Ce poème IV est à rapprocher également du poème qui clôt Romances sans paroles, à savoir "Beams".
Les poèmes V et VI du recueil La Bonne chanson continuent de broder sur les motifs de la lumière, en en considérant la fragilité ou fugacité. Puis vient ce poème VII qui a l'intérêt d'établir le contraste d'un turbulent voyage en train où le paysage donne des visions fantastiques qu'on ne saurait manquer de rapprocher de "Michel et Christine" :

Le paysage dans le cadre des portières
Court furieusement, et des plaines entières
Avec de l'eau, des blés, des arbres et du ciel
Vont s'engouffrant parmi le tourbillon cruel
Où tombent les poteaux minces du télégraphe
Dont les fils ont l'allure étrange d'un paraphe.
Une odeur de charbon qui brûle et et d'eau qui bout,
Tout le bruit que feraient mille chaînes au bout
Desquelles hurleraient mille géants qu'on fouette ;
Et tout à coup des cris prolongés de chouette.

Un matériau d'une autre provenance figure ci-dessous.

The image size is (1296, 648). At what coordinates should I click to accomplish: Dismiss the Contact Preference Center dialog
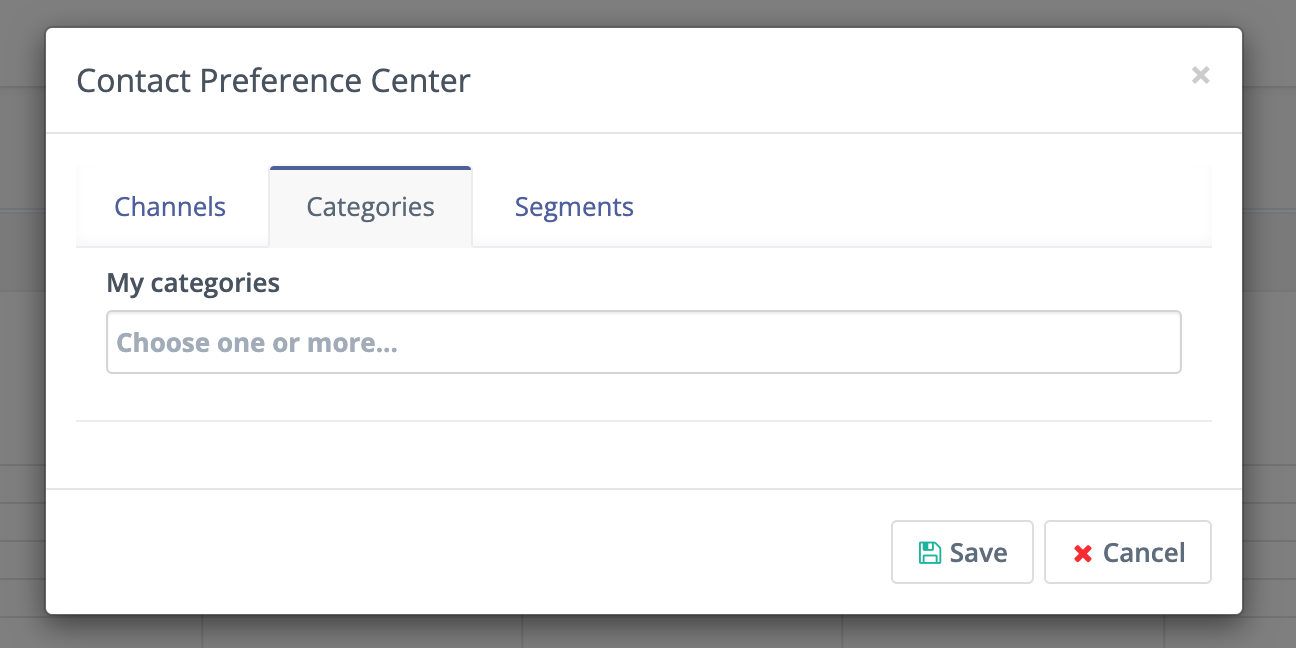(x=1200, y=75)
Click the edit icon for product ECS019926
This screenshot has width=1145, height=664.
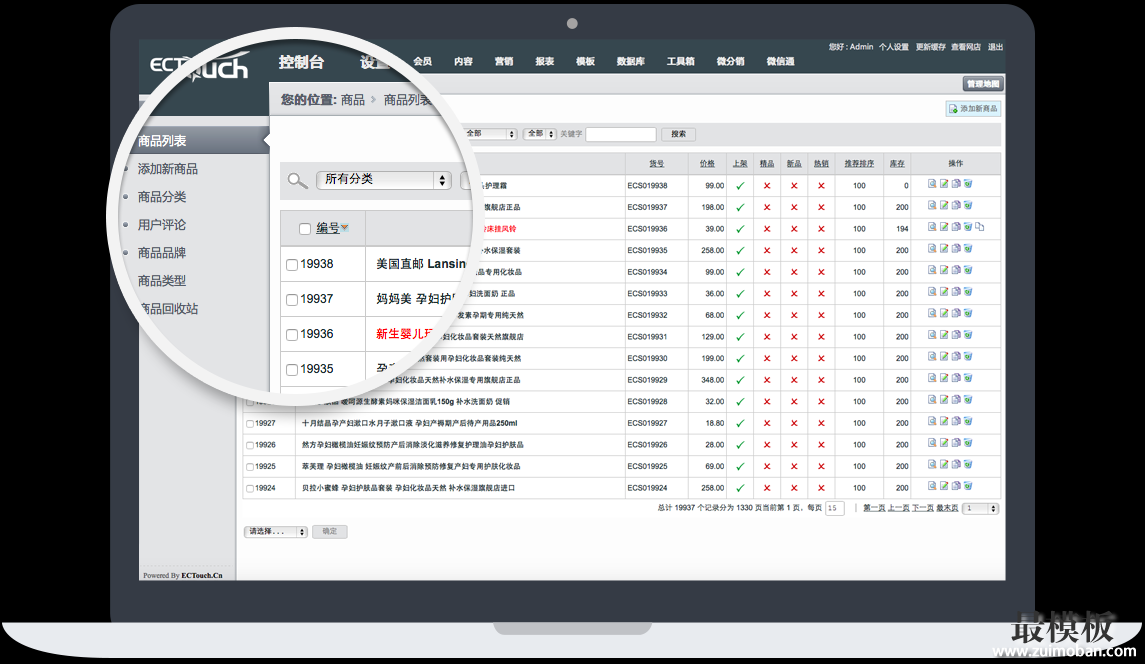point(944,444)

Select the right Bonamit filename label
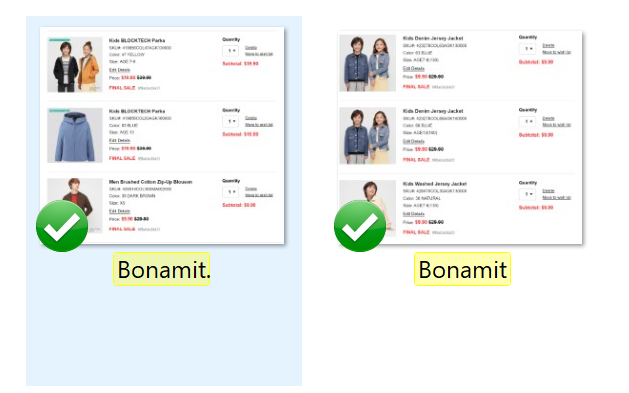pyautogui.click(x=462, y=269)
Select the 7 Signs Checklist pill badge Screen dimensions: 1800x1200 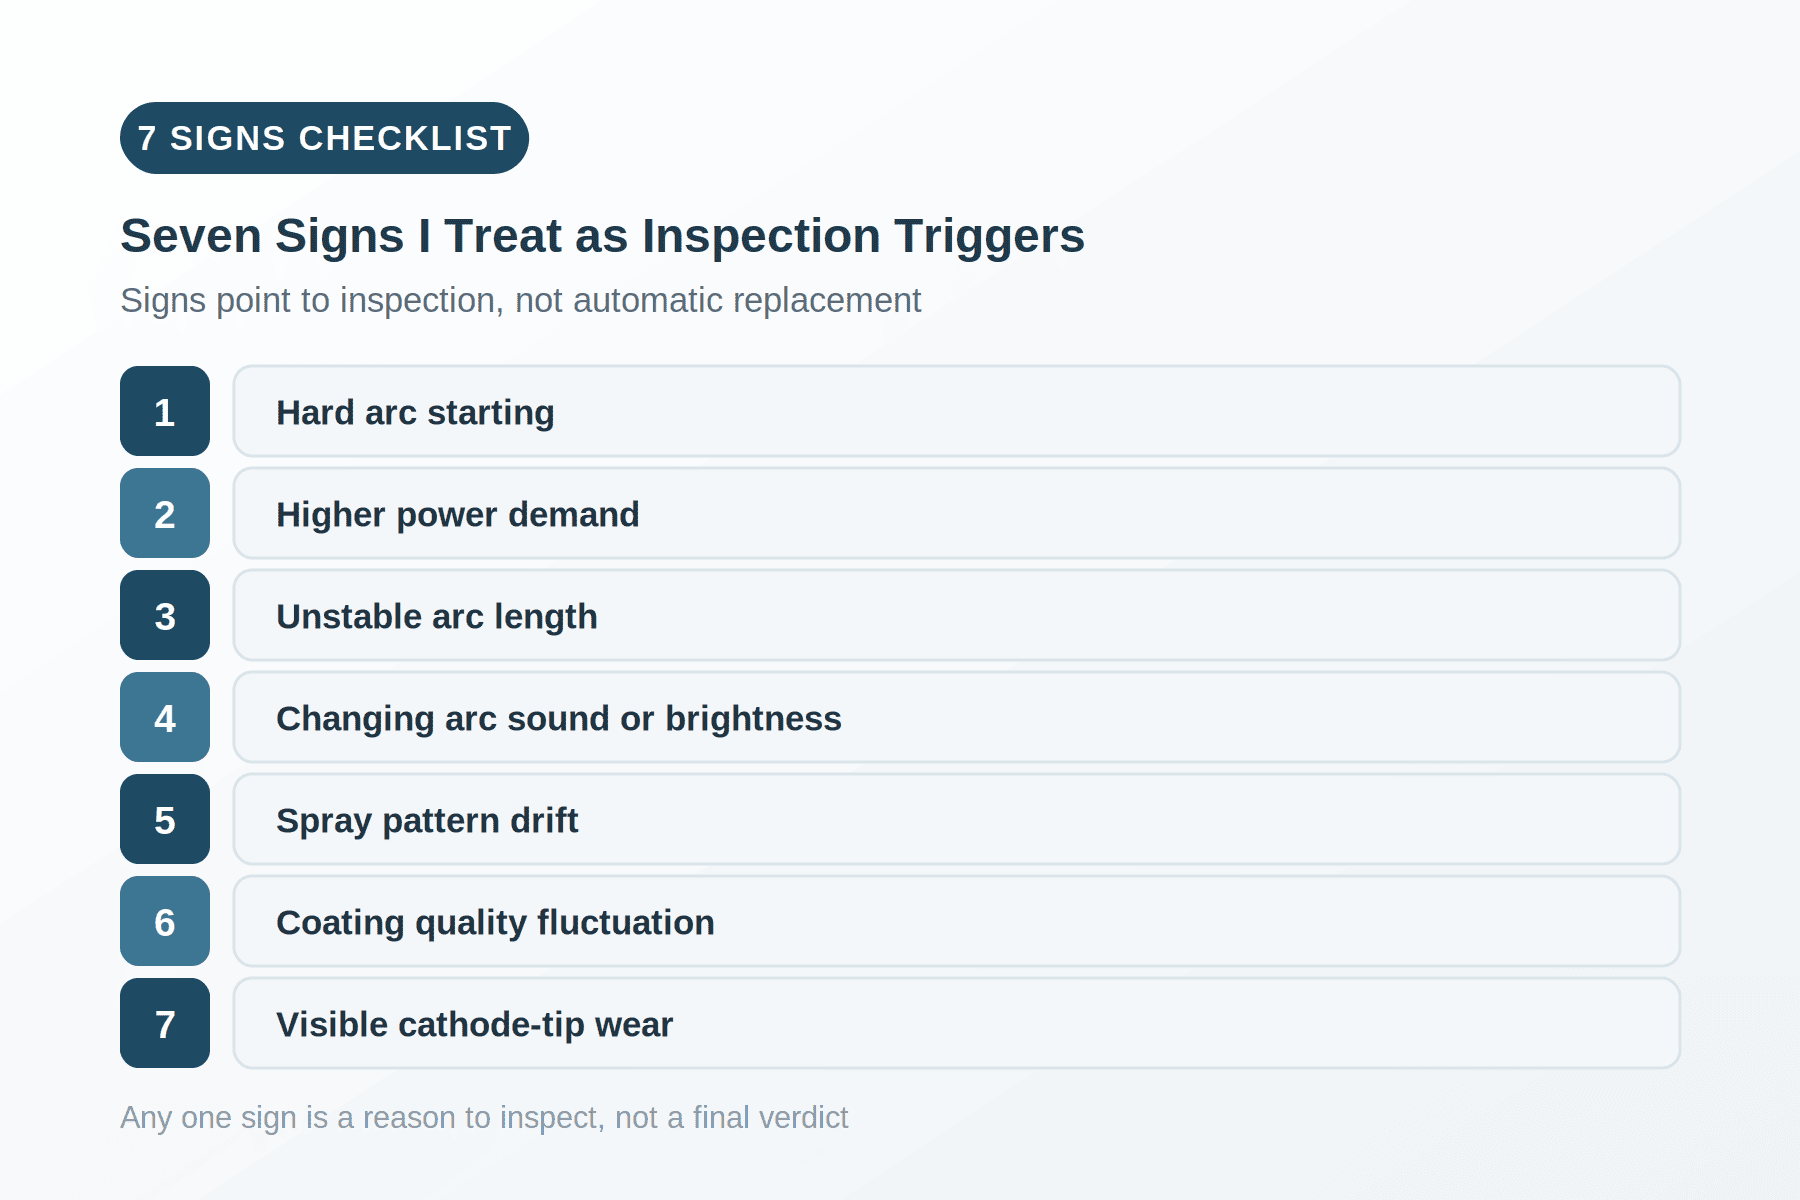[x=324, y=138]
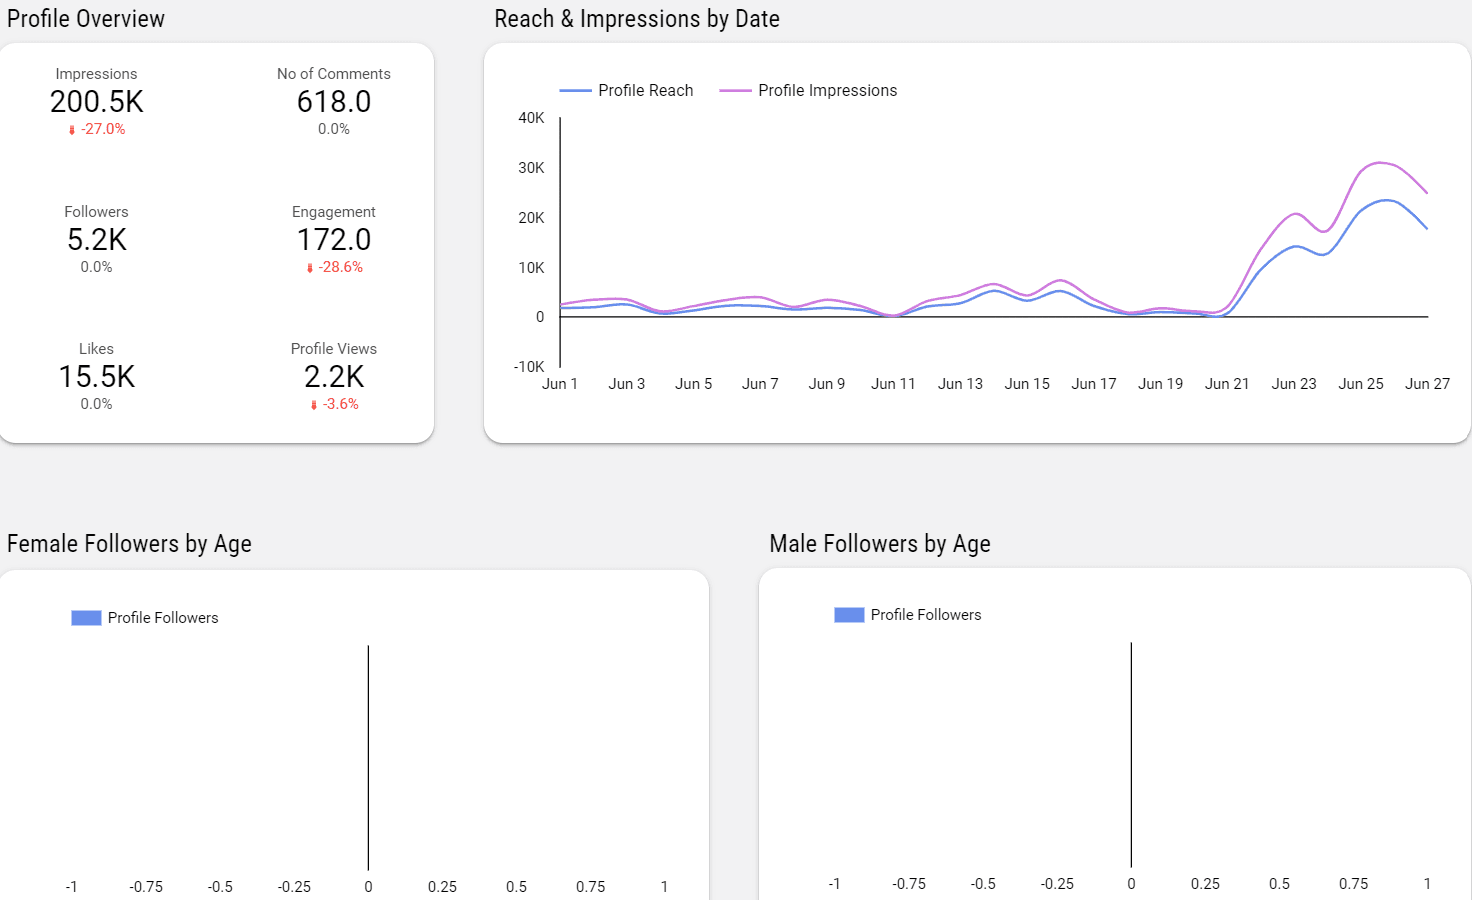1472x900 pixels.
Task: Click the Reach & Impressions by Date title
Action: click(x=637, y=19)
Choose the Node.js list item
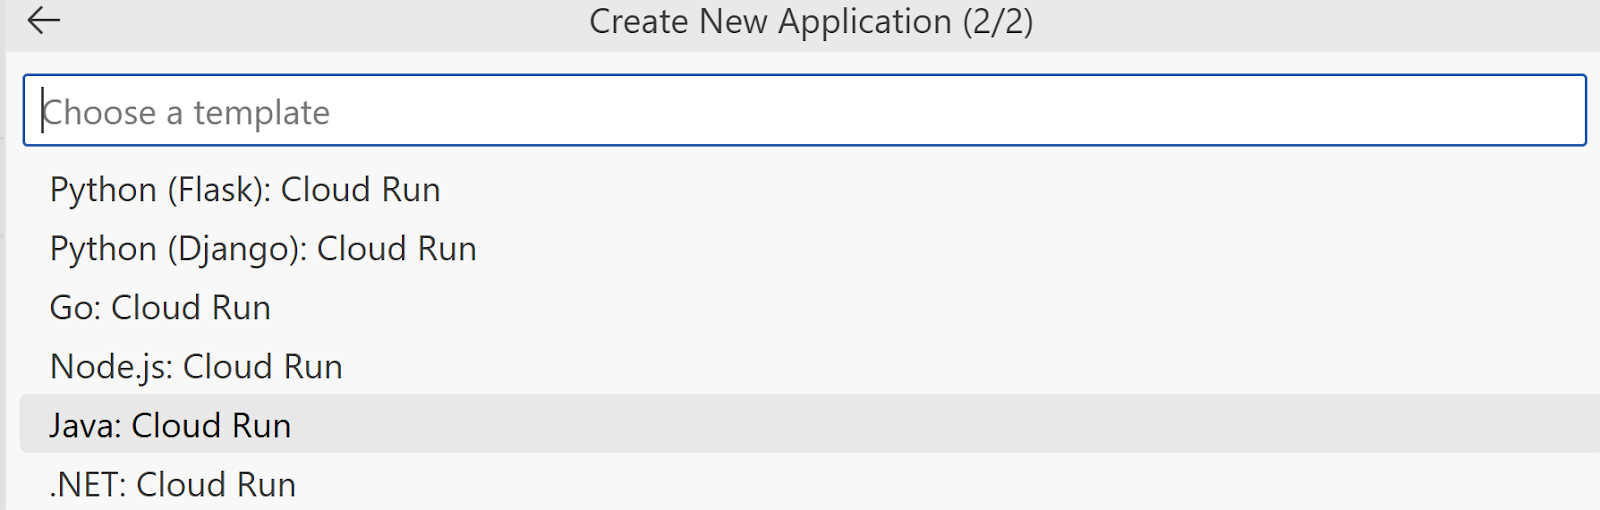Viewport: 1600px width, 510px height. click(x=196, y=367)
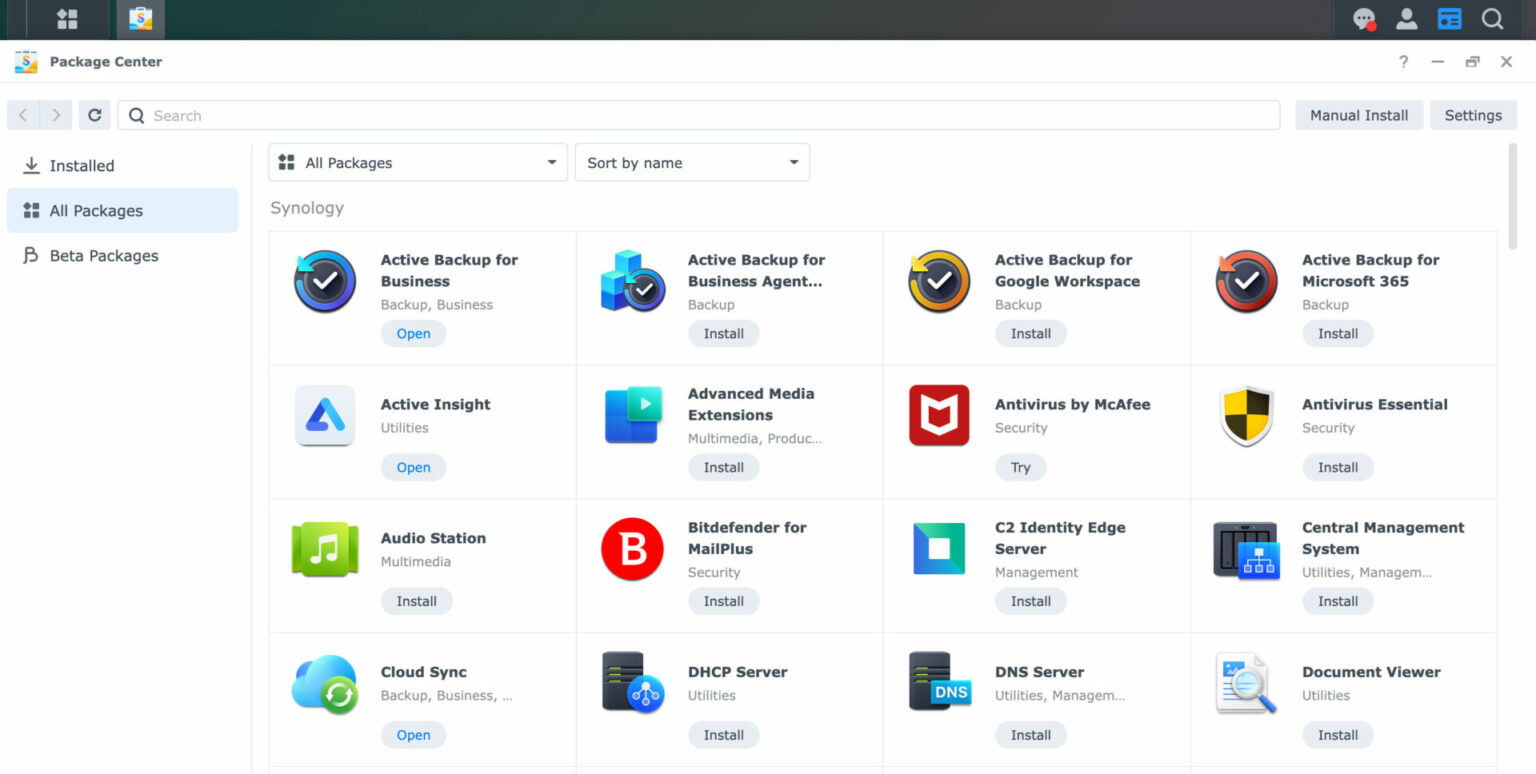Open the Sort by name dropdown

point(692,162)
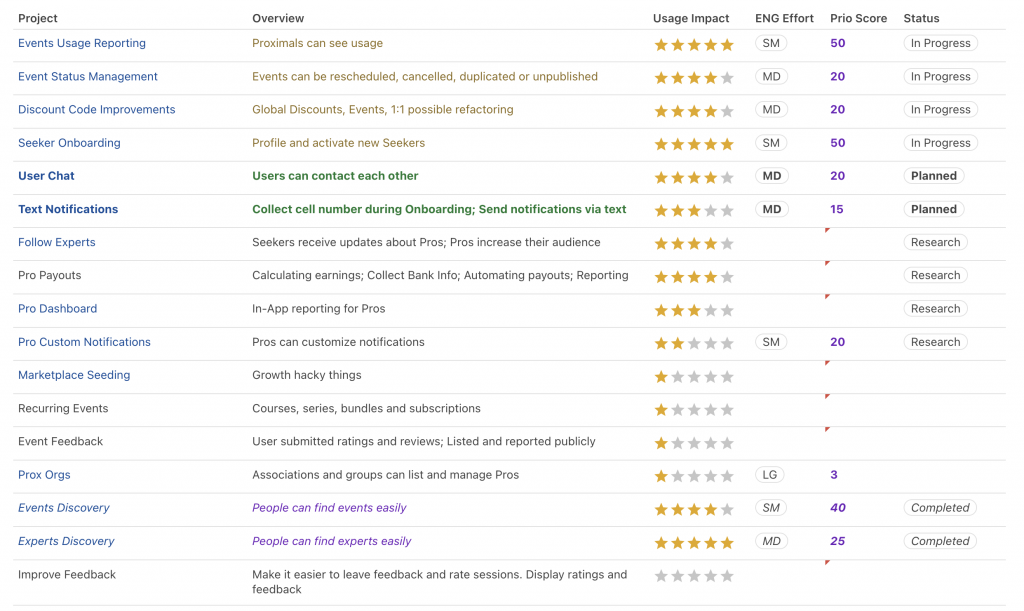Image resolution: width=1024 pixels, height=611 pixels.
Task: Open the In Progress status for Discount Code Improvements
Action: [940, 110]
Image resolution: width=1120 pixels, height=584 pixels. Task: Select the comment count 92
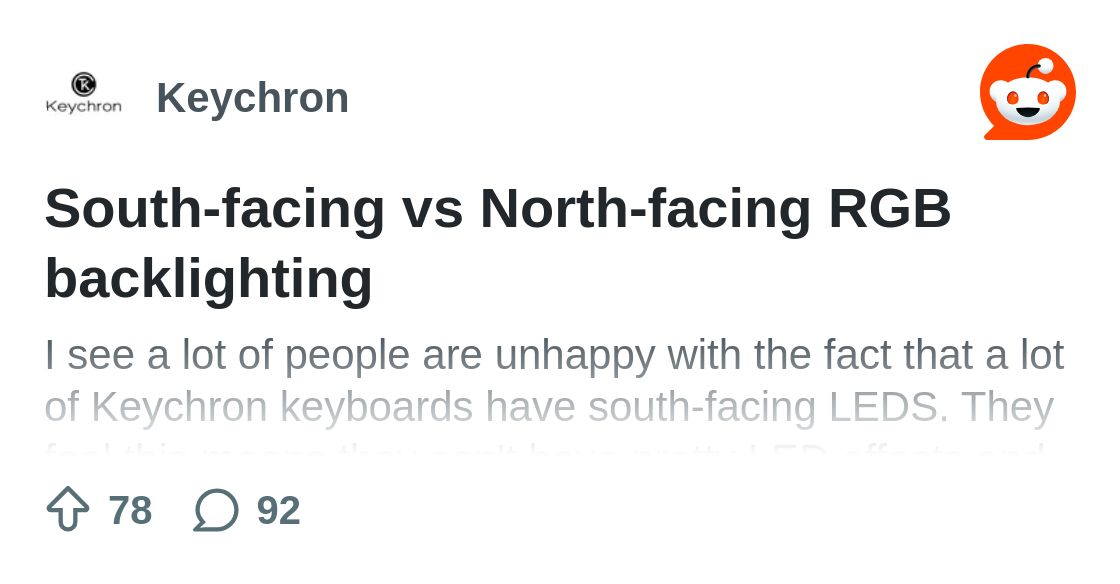[279, 510]
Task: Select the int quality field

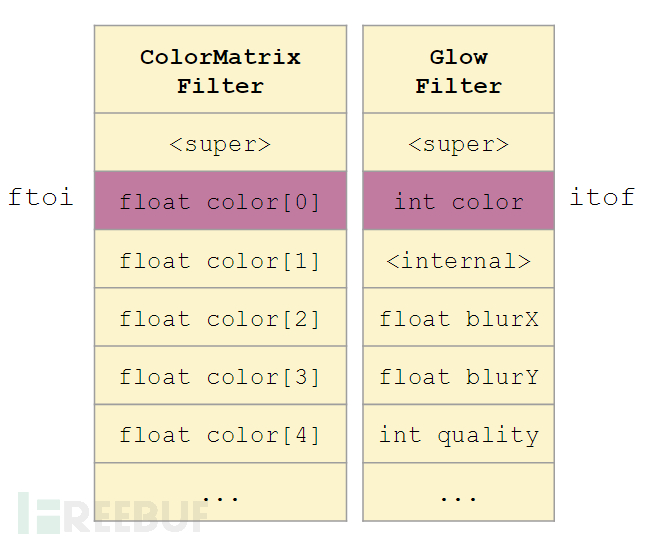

- Que me fait tout cela, puisque j'ai dans les yeux
La blanche vision qui fait mon coeur joyeux,
Puisque la douce voix pour moi murmure encore,
Puisque le Nom si beau, si noble et si sonore
Se mêle, pur pivot de tout ce tournoiement,
Au rythme du wagon brutal, suavement.

Ce poème fait du nom de Mathilde un centre du monde, et ce centre du monde permet de chasser l'épouvante du tournoiement ambiant. Il est question du nom, de la voix et de la vision de Mathilde. Or, dans "Michel et Christine", on a un paysage aux tourments similaires, où les mille géants cèdent la place à des loups, etc., on a l'allusion au rythme du train, mais on n'a que l'interrogation sur la vision en une sorte de pied-de-nez qui laisse deviner un refus, tout comme dans le poème "Larme".
Au passage, même si je ne peux pas le prouver et si c'est un peu en marge de la présente réflexion, je me demande si ce poème de Verlaine que je viens de citer n'est pas une source au poème "Rêvé pour l'hiver" jusqu'à la reprise de la césure sur la préposition "dans" au premier vers. On a dans les deux poèmes un voyage en train avec un extérieur inquiétant et une pensée intérieure suave et rassurante.
Tout en y mêlant de l'érotisme, les poèmes suivants de La Bonne chanson dressent un portrait de petite "sainte" au sujet de la future épouse de Verlaine. Le poème X tourne en lettre galante sur le motif du "Doute" et le poème XI en distiques d'octosyllabes fait songer aux motifs de quelques "ariettes oubliées" : "Ils sont passés les jours d'alarmes / Où j'étais triste jusqu'aux larmes." Ce poème est peut-être à confronter au célèbre "Ô saisons ! ô châteaux !" de Rimbaud.
Le poème XII reprend nettement le discours de la lumière qui dissipe les ténèbres, tandis que le poème XIII se risque à faire un écho au poème final des Fêtes galantes "Colloque sentimental" en demeurant en équilibre entre espoir et doute. Célèbres, les poèmes XIV et XV réintroduisent la confiance, avant que ne vienne le dizain que nous avons récemment commenté et rapproché de "Michel et Christine" : "Le bruit des cabarets..."
Le poème XVII se gonfle d'un ton maladroitement édifiant : "N'est-ce pas ? en dépit des sots et des méchants [...]" Or, ce poème contient un vers remarquable : "Isolés dans l'amour ainsi qu'en un bois noir," qui impose irrépressiblement un rapprochement avec un passage du poème "Phrases" des Illuminations. Deux tercets plus loin, nous trouvons une idée de confrontation au "Monde" qui justifie encore une fois un rapprochement avec "Phrases" ainsi qu'avec un passage de "Jeunesse" où il est question du devenir du monde, mais aussi avec "Being Beauteous" où le monde "loin derrière nous" lance sur l'être de beauté et ses fidèles de "rauques musiques" et des "sifflements mortels". Le rapprochement peut également concerner la cinquième des "ariettes oubliées" qui avec un vers de onze syllabes à la Desbordes-Valmore évoque le couple maudit des "âmes sœurs" Verlaine et Rimbaud.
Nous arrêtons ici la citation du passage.